■ **Aim of the exercise**: Exact repetition of every entry is required.

------------------------------------

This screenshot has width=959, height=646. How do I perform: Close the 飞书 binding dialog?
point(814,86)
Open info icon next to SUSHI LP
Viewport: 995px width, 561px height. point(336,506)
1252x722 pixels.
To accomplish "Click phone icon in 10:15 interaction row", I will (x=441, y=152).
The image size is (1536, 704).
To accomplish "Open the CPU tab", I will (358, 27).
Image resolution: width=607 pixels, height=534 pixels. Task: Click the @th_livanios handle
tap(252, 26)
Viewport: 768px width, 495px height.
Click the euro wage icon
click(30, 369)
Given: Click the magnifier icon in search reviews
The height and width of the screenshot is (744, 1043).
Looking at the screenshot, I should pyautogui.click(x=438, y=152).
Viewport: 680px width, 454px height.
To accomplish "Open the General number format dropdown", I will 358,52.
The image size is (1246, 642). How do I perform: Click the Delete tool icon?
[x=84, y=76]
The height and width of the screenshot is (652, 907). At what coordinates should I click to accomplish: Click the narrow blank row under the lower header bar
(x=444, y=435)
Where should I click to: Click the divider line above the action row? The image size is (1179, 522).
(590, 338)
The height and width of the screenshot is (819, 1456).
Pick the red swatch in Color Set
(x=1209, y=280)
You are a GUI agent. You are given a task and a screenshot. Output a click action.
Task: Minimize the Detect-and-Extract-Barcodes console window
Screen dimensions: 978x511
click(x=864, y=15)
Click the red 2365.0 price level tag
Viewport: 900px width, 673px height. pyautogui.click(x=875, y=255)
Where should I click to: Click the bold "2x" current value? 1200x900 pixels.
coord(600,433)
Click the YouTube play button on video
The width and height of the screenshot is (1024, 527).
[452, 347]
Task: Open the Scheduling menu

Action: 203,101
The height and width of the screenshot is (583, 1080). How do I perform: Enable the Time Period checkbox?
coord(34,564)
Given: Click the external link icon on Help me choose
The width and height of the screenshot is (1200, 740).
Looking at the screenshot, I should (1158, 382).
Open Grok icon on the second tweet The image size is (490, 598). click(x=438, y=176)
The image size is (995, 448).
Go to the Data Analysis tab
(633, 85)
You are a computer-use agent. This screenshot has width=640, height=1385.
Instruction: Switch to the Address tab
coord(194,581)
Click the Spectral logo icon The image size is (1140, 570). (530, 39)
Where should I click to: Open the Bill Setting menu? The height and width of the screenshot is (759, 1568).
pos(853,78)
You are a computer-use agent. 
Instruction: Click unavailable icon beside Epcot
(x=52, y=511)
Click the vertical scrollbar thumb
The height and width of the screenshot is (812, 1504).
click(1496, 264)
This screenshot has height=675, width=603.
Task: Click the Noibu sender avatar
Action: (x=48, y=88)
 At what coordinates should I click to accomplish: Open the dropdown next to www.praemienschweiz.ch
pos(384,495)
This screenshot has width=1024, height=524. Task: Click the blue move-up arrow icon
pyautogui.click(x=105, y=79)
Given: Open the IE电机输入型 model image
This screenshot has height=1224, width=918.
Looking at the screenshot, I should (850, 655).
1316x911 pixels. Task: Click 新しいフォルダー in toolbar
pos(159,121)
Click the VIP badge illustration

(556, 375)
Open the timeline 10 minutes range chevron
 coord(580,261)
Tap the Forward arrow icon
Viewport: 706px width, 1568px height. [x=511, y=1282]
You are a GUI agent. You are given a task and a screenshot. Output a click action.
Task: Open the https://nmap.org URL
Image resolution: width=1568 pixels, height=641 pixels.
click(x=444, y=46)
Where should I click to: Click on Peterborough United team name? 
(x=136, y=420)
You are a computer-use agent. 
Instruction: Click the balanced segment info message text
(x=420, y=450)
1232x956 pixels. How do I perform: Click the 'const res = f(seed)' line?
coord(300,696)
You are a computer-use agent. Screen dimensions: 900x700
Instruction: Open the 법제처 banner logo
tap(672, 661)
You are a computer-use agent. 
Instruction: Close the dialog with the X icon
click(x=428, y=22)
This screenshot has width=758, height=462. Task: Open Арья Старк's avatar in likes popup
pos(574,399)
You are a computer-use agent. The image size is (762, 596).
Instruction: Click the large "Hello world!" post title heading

------------------------------------

■ **Result**:
This screenshot has width=959, height=646. How do I perform: Close the 飞书 binding dialog?
point(814,86)
Open info icon next to SUSHI LP
Viewport: 995px width, 561px height. point(336,506)
1252x722 pixels.
To accomplish "Click phone icon in 10:15 interaction row", I will (x=441, y=152).
The image size is (1536, 704).
To accomplish "Open the CPU tab", I will (358, 27).
Image resolution: width=607 pixels, height=534 pixels. Task: Click the @th_livanios handle
tap(252, 26)
Viewport: 768px width, 495px height.
Click the euro wage icon
click(30, 369)
Given: Click the magnifier icon in search reviews
The height and width of the screenshot is (744, 1043).
Looking at the screenshot, I should pyautogui.click(x=438, y=152).
Viewport: 680px width, 454px height.
To accomplish "Open the General number format dropdown", I will 358,52.
The image size is (1246, 642). How do I perform: Click the Delete tool icon?
[x=84, y=76]
The height and width of the screenshot is (652, 907). At what coordinates should I click to accomplish: Click the narrow blank row under the lower header bar
(x=444, y=435)
Where should I click to: Click the divider line above the action row? The image size is (1179, 522).
(590, 338)
The height and width of the screenshot is (819, 1456).
Pick the red swatch in Color Set
(x=1209, y=280)
You are a GUI agent. You are given a task and a screenshot. Output a click action.
Task: Minimize the Detect-and-Extract-Barcodes console window
Screen dimensions: 978x511
click(x=864, y=15)
Click the red 2365.0 price level tag
Viewport: 900px width, 673px height. pyautogui.click(x=875, y=255)
Where should I click to: Click the bold "2x" current value? 1200x900 pixels.
coord(600,433)
Click the YouTube play button on video
The width and height of the screenshot is (1024, 527).
[452, 347]
Task: Open the Scheduling menu

Action: 203,101
The height and width of the screenshot is (583, 1080). How do I perform: Enable the Time Period checkbox?
coord(34,564)
Given: Click the external link icon on Help me choose
The width and height of the screenshot is (1200, 740).
Looking at the screenshot, I should (1158, 382).
Open Grok icon on the second tweet The image size is (490, 598). click(x=438, y=176)
The image size is (995, 448).
Go to the Data Analysis tab
(633, 85)
You are a computer-use agent. This screenshot has width=640, height=1385.
Instruction: Switch to the Address tab
coord(194,581)
Click the Spectral logo icon The image size is (1140, 570). (530, 39)
Where should I click to: Open the Bill Setting menu? The height and width of the screenshot is (759, 1568).
pos(853,78)
You are a computer-use agent. 
Instruction: Click unavailable icon beside Epcot
(x=52, y=511)
Click the vertical scrollbar thumb
The height and width of the screenshot is (812, 1504).
click(1496, 264)
This screenshot has height=675, width=603.
Task: Click the Noibu sender avatar
Action: (x=48, y=88)
 At what coordinates should I click to accomplish: Open the dropdown next to www.praemienschweiz.ch
pos(384,495)
This screenshot has width=1024, height=524. Task: Click the blue move-up arrow icon
pyautogui.click(x=105, y=79)
Given: Open the IE电机输入型 model image
This screenshot has height=1224, width=918.
Looking at the screenshot, I should (850, 655).
1316x911 pixels. Task: Click 新しいフォルダー in toolbar
pos(159,121)
Click the VIP badge illustration

(556, 375)
Open the timeline 10 minutes range chevron
 coord(580,261)
Tap the Forward arrow icon
Viewport: 706px width, 1568px height. [x=511, y=1282]
You are a GUI agent. You are given a task and a screenshot. Output a click action.
Task: Open the https://nmap.org URL
Image resolution: width=1568 pixels, height=641 pixels.
click(x=444, y=46)
Where should I click to: Click on Peterborough United team name? 
(x=136, y=420)
You are a computer-use agent. 
Instruction: Click the balanced segment info message text
(x=420, y=450)
1232x956 pixels. How do I perform: Click the 'const res = f(seed)' line?
coord(300,696)
You are a computer-use agent. Screen dimensions: 900x700
Instruction: Open the 법제처 banner logo
tap(672, 661)
You are a computer-use agent. 
Instruction: Close the dialog with the X icon
click(x=428, y=22)
This screenshot has width=758, height=462. Task: Open Арья Старк's avatar in likes popup
pos(574,399)
You are a computer-use agent. The image size is (762, 596).
Instruction: Click the large "Hello world!" post title heading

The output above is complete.